Faced with irresponsible behavior described as foolish, Jesus invites us to lucidity and wisdom, as does Qoheleth. For as the psalmist says: “Man in his prosperity forfeits intelligence: he is one with the cattle doomed to slaughter” (Ps 48:21). Another psalm says: “Put no reliance on extortion, no empty hopes in robbery; though riches may increase, keep your heart detached” (Ps 61:11).

Jesus’ teaching in today’s Gospel reminds us of what he said to Martha: “‘Martha, Martha,’ he said ‘you worry and fret about so many things…and yet few only one. It is Mary who has chosen the better part; it is not to be taken from her.’” This better part is to listen to the Lord. Yes, only one thing is necessary: to seek to “be rich in God’s sight,” that is, to cultivate our intimacy with God, to deepen our faith, our hope, and our charity. To direct our whole life toward God and toward what is eternal. Yes, only one thing is necessary: to be a preaching friar, to live an authentic Dominican life.

A wise and believing person knows that riches come from God and belong to Him. God has entrusted him with the management of His riches to make them bear fruit for the benefit of all His children.

In the Congo wisdom of my country, there is a proverb that says: “What you inherit, you must make fruitful”; or “what you benefit from, you must increase.” And we Dominicans, what heritage have we received and how must we make it fruitful for our mission today?

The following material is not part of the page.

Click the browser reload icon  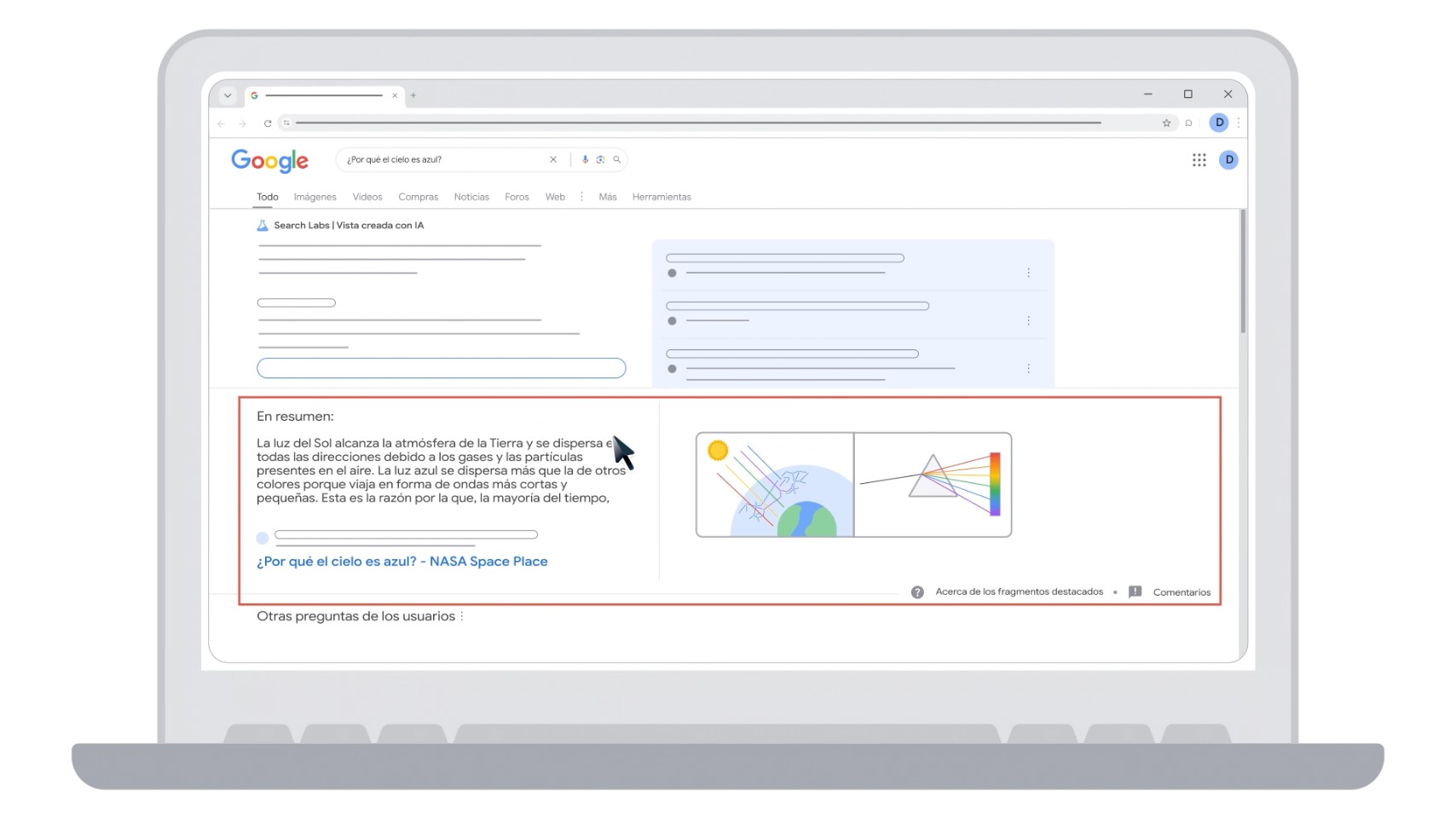tap(267, 122)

In Congo culture, inheritance is a very sensitive and contentious subject. Inheritance divides and tears families apart. It creates a lot of injustice and scandal. Indeed, in Congo tradition, the lineage is matriarchal, meaning that the child belongs to the mother’s family and not the father’s. One of the implications of this matriarchal system is that the child does not inherit his father’s property. He inherits the property of his maternal uncle. The heirs to his father’s property are his nephews and nieces. Upon the death of the father, sometimes even before the burial, the widow and children are chased from the family home. The family seizes all the property. What Qoheleth says is exactly what is happening in the Congo: “For here is one who has labored wisely, skillfully and successfully and must leave what is his own to someone who has not toiled for it at all.” This situation, which is still current, should challenge us and make us think.

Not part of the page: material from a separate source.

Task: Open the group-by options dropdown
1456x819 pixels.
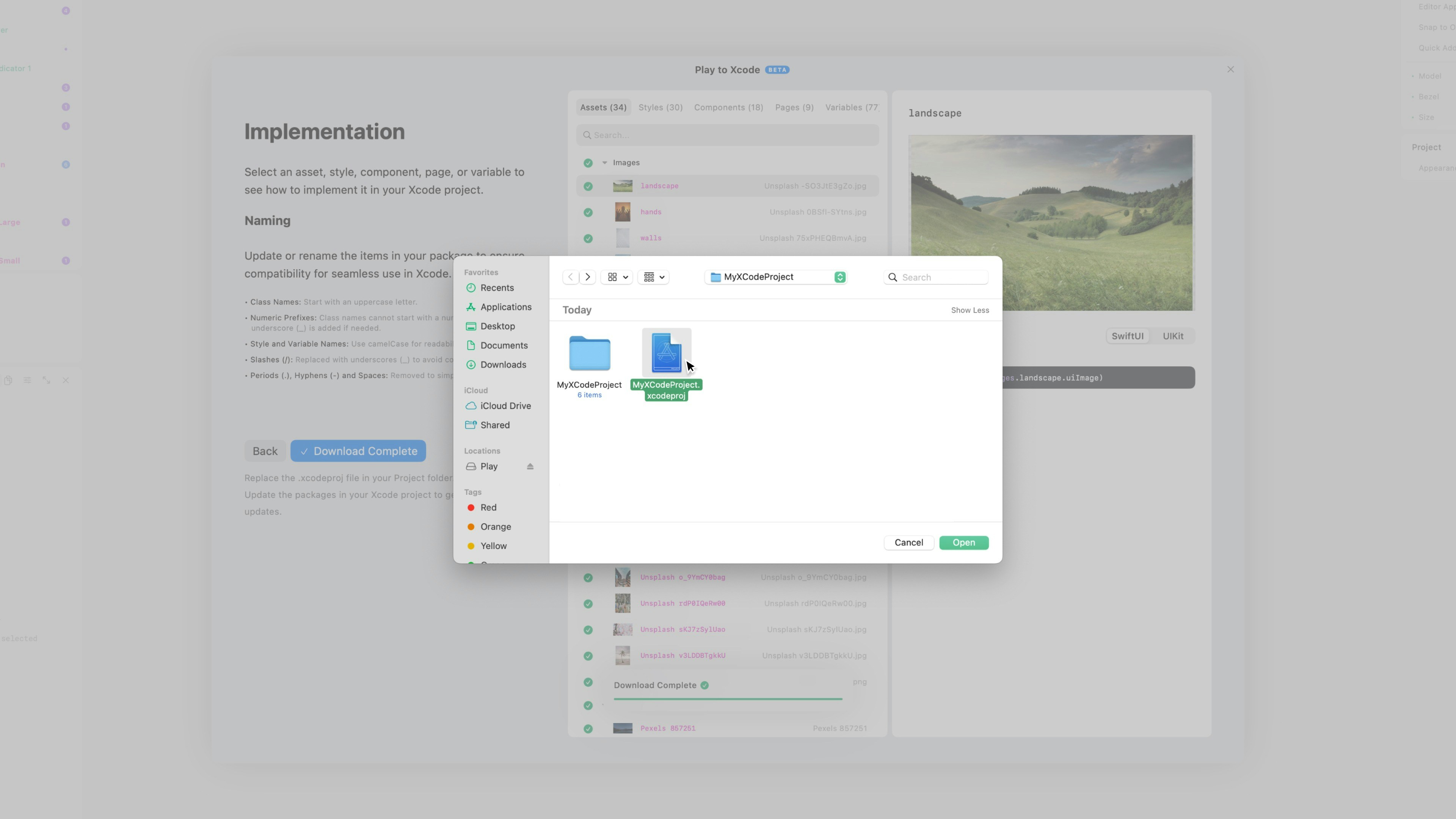Action: (x=653, y=277)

Another scandalous phenomenon is the accumulation of wealth for oneself. This demon of greed haunts Congolese society and religious life. A handful of people close to power or the family are grabbing the country’s wealth, accumulating assets: billions of our francs, excessively expensive luxury vehicles, houses, land sometimes expropriated from the poor or purchased at rock-bottom prices, while the vast majority of the population languishes in poverty: no water, no electricity, no medicines or proper care in hospitals. Perhaps the Church, the Order, our provinces and our convents are also accumulating assets?

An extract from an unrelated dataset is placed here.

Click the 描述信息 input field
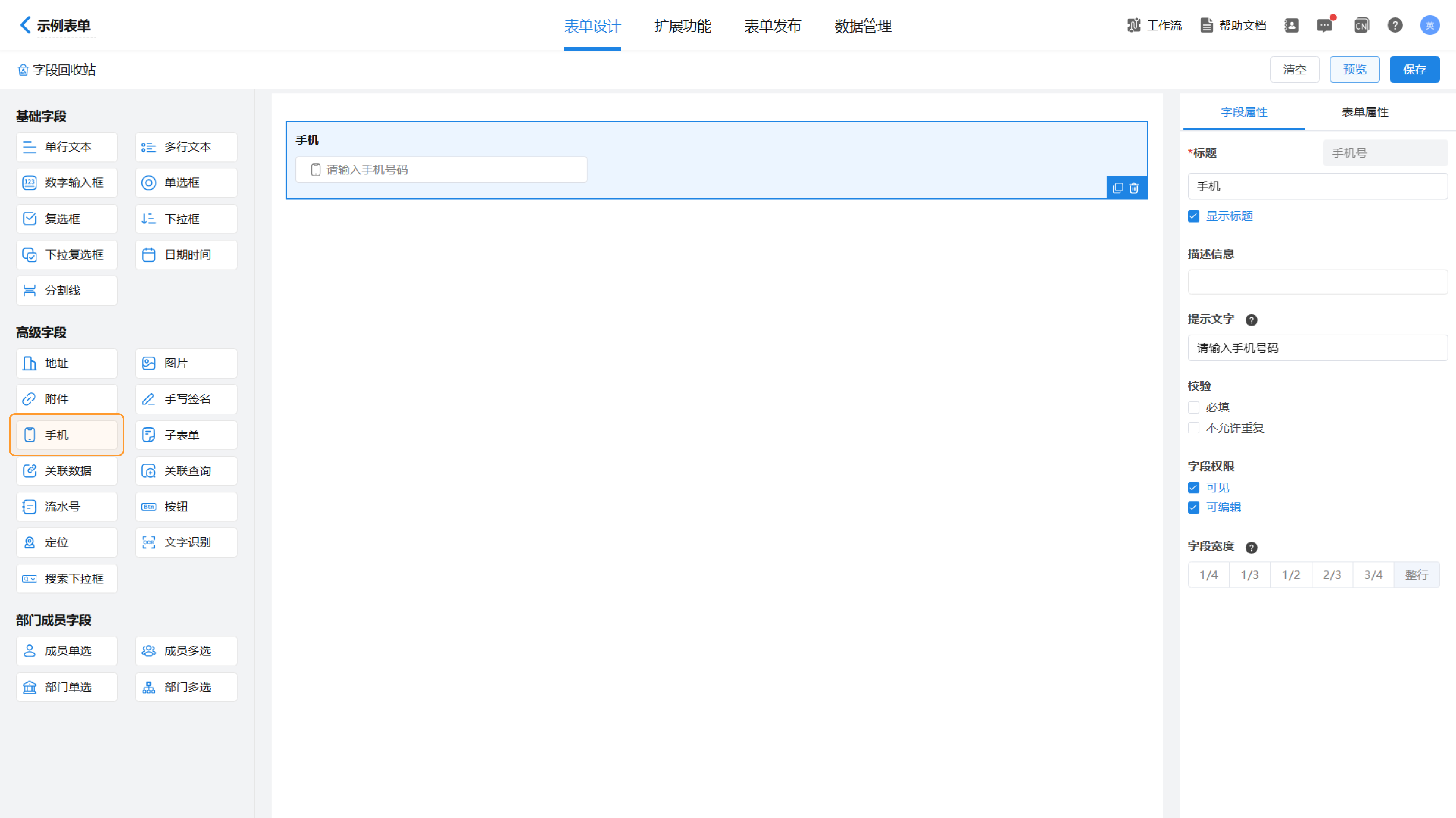This screenshot has height=818, width=1456. (1317, 281)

Speaking of the demands of our preaching, the General Chapter of Trogir in 2013 drew our attention to “individualism and with a bourgeois spirit, with the loss of strength and of the credibility necessary for proclaiming the gospel” (Trogir 2023, 43). May those who have amassed wealth think of the poor like us, the young province of Saint Charles Lwanga in equatorial Africa. We have many needs to keep this baby province alive. Help us, please!

As brothers, we are sometimes unaware of how much we accumulate in our cells. It is only the day we receive a new summons to leave the convent that we realize all that we have accumulated over the years, stored in our closets or suitcases: clothes, books, expired medicines, while poor people die because they cannot afford the medicines that you are going to throw in the trash.

Our vow of poverty challenges us in the face of the temptation to accumulate wealth. Dominic never amassed wealth for himself. What he had, even his books, which were precious for his ministry, he sold to help people who were dying of hunger.

Teach us to count up the days that are ours, and we shall come to the heart of wisdom.” Amen.